[Opening Extracted entries section]
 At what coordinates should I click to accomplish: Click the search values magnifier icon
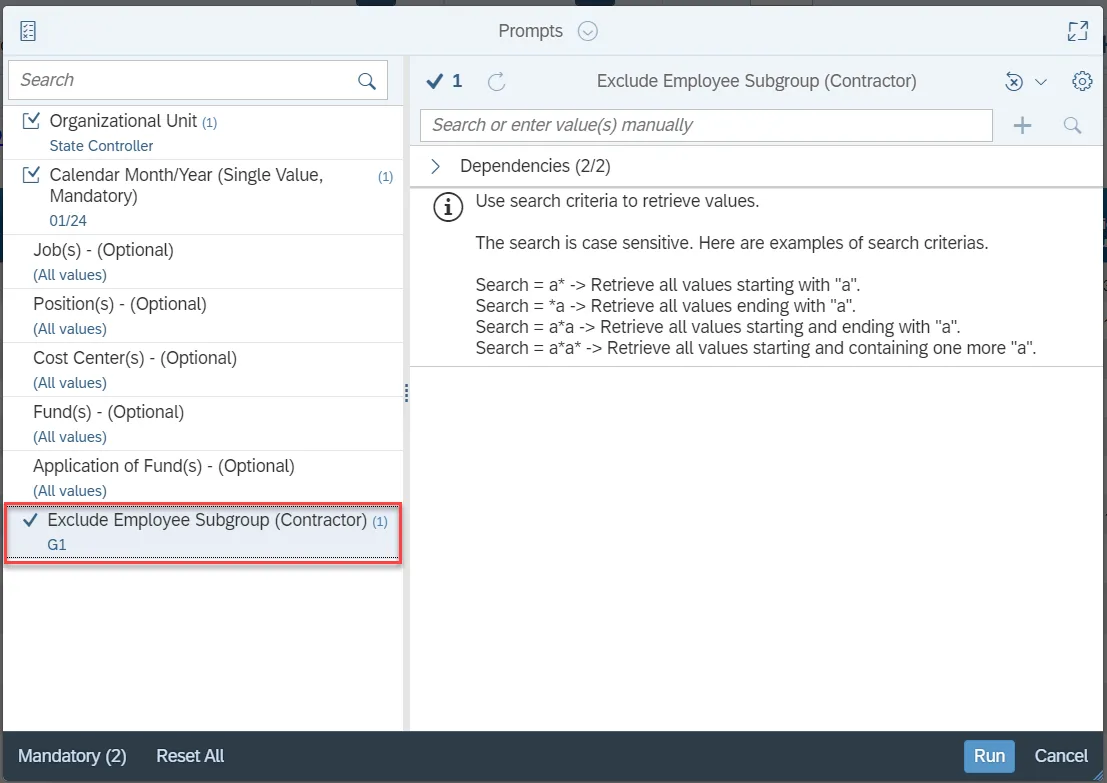click(1072, 125)
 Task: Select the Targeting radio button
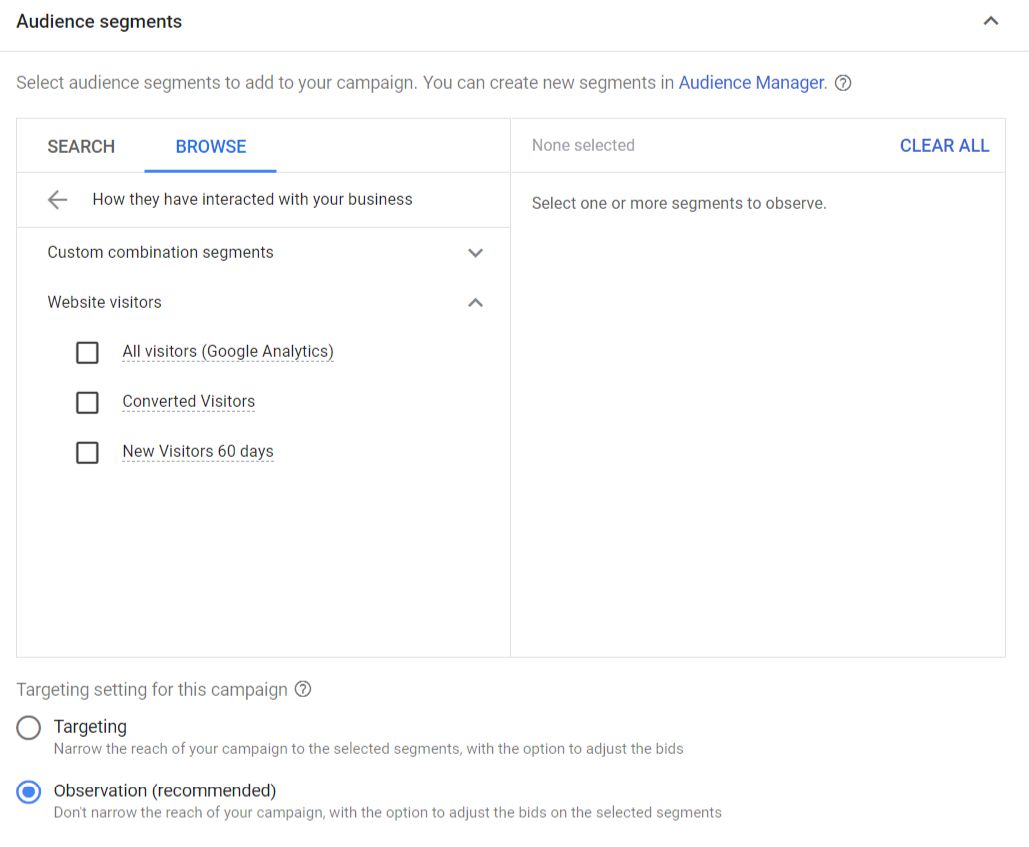click(28, 727)
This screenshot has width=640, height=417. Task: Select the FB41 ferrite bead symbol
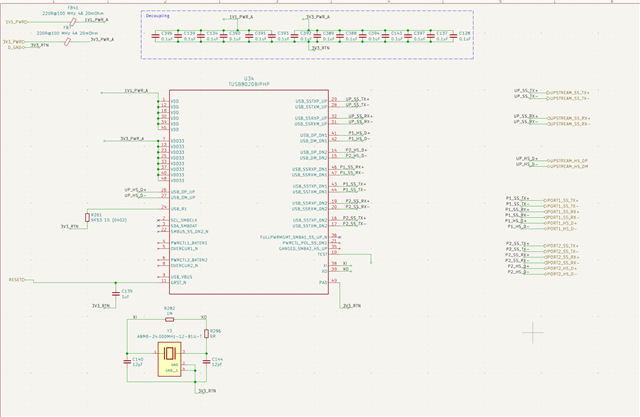(73, 22)
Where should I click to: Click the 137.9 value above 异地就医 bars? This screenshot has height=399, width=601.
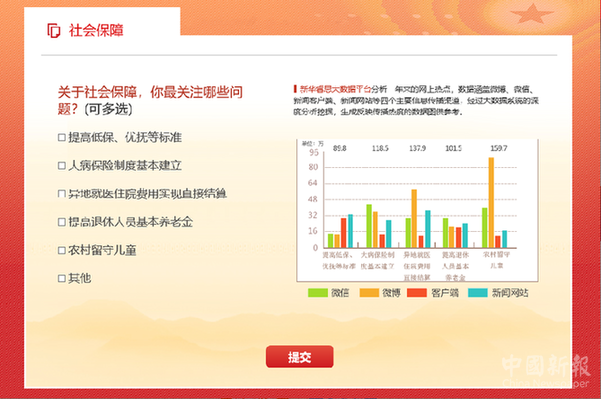[417, 148]
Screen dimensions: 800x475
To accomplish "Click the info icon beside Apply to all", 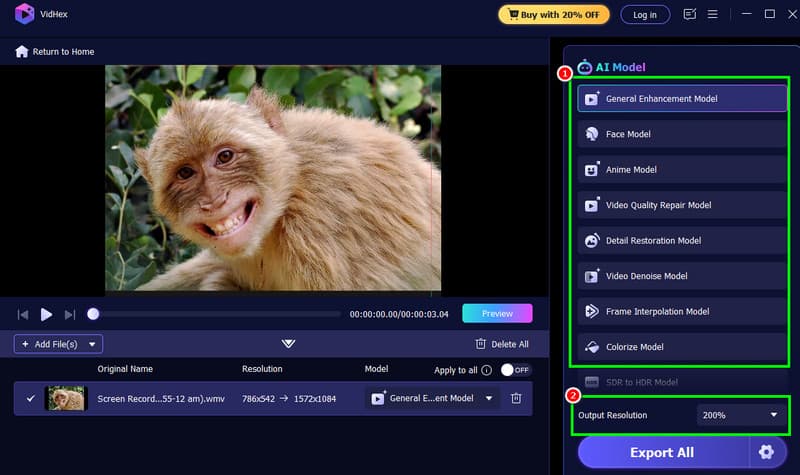I will (x=486, y=370).

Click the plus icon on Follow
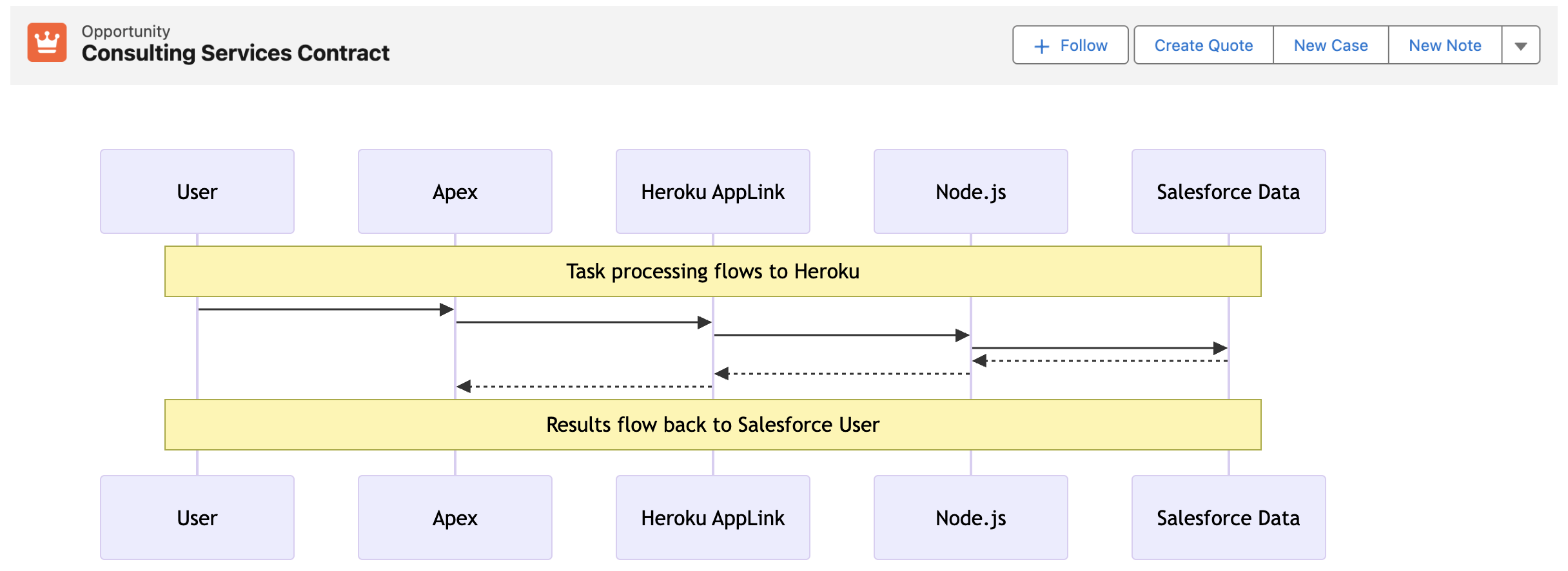coord(1041,46)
[Closing Extracted entries section]
Work instructions: Please output the listing above exactly from its first line through the line with "Screen dimensions: 800x475", both included, and nothing beyond that line. Omit pictures.

Output for this exercise:
 At what coordinates should I click to accomplish: Click the search values magnifier icon
click(1072, 125)
 Task: Select the Targeting radio button
click(28, 727)
This screenshot has width=640, height=417. Task: Select the FB41 ferrite bead symbol
(73, 22)
Where should I click to: Click the 137.9 value above 异地就医 bars? This screenshot has height=399, width=601.
[417, 148]
Screen dimensions: 800x475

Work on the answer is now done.